A cheetah has a top speed of \(100\text{-}120 \text{ km/h}\). The one in the picture is doing \(0 \text{ km/h}\). \(100 \text{ km/h}\) is the maximum speed at which cars can travel on highways in most states and in New Zealand. It is also about the speed of a goods train.

The Japanese bullet train (shinkansen) travels at speeds of up to \(320 \text{ km/h}\) when it is in service. It has reached much higher speeds in test runs.

The big Airbus A380 plane has a cruising speed of around \(1020 \text{ km/h}\).

Converting Speeds

It isn't too tough to convert speeds from \(\text{m/s}\) to \(\text{km/h}\). We have the following conversion factors (numbers to multiply by):

• \(1 \text{ m/s} = 3.6 \text{ km/h}\)
• \(1 \text{ km/h}= 0.277777\dots \text{ m/s}\)

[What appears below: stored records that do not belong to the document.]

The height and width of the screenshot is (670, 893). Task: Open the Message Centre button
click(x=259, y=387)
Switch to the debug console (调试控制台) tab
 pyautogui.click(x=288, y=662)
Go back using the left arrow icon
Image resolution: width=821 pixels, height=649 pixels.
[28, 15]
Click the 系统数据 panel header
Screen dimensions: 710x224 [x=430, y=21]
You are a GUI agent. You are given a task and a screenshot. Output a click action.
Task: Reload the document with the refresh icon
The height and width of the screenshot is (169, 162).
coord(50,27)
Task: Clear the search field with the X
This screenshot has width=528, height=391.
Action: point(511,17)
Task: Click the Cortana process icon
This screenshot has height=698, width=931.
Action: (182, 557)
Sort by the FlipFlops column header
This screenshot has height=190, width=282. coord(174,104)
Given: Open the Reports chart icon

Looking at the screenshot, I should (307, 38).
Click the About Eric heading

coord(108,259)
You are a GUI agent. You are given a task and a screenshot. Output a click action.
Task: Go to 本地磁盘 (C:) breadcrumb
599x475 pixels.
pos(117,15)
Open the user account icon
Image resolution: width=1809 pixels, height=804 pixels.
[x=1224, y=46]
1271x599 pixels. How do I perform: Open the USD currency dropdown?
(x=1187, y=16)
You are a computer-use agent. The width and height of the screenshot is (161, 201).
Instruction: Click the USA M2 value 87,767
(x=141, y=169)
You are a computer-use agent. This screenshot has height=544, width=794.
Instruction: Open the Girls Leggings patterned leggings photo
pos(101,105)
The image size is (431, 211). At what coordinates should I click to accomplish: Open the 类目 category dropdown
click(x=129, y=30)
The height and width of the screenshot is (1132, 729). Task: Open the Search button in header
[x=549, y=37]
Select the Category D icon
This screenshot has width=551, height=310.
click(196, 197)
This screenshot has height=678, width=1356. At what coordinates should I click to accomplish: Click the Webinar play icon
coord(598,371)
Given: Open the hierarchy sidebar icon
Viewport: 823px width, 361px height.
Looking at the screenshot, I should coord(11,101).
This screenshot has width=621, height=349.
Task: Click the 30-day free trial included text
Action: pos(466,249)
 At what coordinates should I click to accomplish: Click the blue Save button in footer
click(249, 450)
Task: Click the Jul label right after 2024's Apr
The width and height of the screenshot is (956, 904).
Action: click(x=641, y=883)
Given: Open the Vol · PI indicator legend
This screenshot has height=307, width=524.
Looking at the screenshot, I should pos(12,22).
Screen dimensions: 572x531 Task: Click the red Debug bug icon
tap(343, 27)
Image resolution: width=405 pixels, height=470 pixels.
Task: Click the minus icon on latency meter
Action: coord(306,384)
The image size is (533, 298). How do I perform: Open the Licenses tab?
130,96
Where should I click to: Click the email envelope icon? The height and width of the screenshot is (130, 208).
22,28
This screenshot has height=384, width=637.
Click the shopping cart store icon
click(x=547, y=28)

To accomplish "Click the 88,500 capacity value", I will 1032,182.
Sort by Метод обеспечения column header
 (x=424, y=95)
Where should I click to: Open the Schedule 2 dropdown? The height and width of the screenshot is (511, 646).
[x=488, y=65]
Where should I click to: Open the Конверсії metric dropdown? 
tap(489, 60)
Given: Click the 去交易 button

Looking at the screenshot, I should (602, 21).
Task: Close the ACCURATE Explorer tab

Let's do a couple of quick conversions as examples:

• A speed of \(4 \text{ m/s}\) is equal to a speed of \(4 \times 3.6 = 14.4 \text{ km/h}\).
• A speed of \(50 \text{ km/h}\) is equal to a speed of \(50 \times 0.277777 \dots = 13.888888\dots = 13.89 \text{ m/s} (2 \text{ decimal places})\).

What's the Difference Between Speed and Velocity?

A velocity is a vector quantity, so it must have a direction as well as a size. So, you can think of velocity as speed that is pointed in some direction.

For example, if someone tells you that they have been cycling at \(20 \text{ km/h}\) towards the north, then they are giving you their velocity. If they say that they have been cycling at \(30 \text{ km/h}\), then they are giving you their speed.

If someone takes a round trip from their home to the shops and then back again, their average velocity for the trip will be \(0 \text{ km/h}\) because they have ended up back where they started from. However, their average speed for the trip is likely to have been much higher. Otherwise, they couldn't have gone anywhere at all!